## WORK TO COMPLETE:
Show every line in the records below that contains the word "should".

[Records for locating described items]
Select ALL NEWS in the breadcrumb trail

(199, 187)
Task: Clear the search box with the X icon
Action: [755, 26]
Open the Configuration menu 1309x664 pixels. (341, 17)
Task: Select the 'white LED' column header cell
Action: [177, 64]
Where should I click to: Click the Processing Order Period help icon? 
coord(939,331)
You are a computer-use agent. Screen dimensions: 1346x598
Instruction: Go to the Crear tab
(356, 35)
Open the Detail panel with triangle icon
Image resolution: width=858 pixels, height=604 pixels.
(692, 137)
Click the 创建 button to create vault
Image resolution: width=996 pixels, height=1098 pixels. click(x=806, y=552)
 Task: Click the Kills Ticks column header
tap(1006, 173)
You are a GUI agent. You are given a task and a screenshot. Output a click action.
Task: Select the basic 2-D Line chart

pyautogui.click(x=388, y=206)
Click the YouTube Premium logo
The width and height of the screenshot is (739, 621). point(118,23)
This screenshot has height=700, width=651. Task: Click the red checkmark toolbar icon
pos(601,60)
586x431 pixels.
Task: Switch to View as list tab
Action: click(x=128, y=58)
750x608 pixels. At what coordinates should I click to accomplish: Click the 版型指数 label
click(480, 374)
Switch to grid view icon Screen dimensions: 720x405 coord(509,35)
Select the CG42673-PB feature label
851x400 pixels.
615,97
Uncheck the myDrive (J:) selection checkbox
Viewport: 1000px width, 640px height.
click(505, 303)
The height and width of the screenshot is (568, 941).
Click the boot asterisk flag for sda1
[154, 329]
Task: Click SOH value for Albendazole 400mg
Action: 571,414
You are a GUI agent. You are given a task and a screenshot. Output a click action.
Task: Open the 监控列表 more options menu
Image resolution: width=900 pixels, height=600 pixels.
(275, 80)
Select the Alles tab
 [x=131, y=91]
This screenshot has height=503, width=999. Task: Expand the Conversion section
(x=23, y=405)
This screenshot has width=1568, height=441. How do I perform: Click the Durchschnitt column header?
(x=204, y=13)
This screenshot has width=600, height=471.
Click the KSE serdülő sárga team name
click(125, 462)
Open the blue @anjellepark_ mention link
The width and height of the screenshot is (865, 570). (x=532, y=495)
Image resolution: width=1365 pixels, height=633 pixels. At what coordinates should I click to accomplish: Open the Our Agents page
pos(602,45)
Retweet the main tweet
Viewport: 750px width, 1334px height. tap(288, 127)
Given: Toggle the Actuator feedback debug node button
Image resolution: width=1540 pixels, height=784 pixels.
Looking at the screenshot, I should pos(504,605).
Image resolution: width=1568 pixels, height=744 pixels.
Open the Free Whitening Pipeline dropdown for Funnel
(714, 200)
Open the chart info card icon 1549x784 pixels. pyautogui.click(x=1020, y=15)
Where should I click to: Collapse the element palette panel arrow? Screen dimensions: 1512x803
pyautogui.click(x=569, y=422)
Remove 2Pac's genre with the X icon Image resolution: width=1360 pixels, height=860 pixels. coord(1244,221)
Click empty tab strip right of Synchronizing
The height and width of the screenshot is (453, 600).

## WRITTEN SOLUTION:
Where should I click to: Click the Processing Order Period help icon? 
750x608 pixels. At what coordinates should I click to accomplish: Click the 版型指数 label
Image resolution: width=1365 pixels, height=633 pixels. At what coordinates should I click to accomplish: Open the Our Agents page
Looking at the screenshot, I should pos(504,605).
Where should I click to: Collapse the element palette panel arrow? Screen dimensions: 1512x803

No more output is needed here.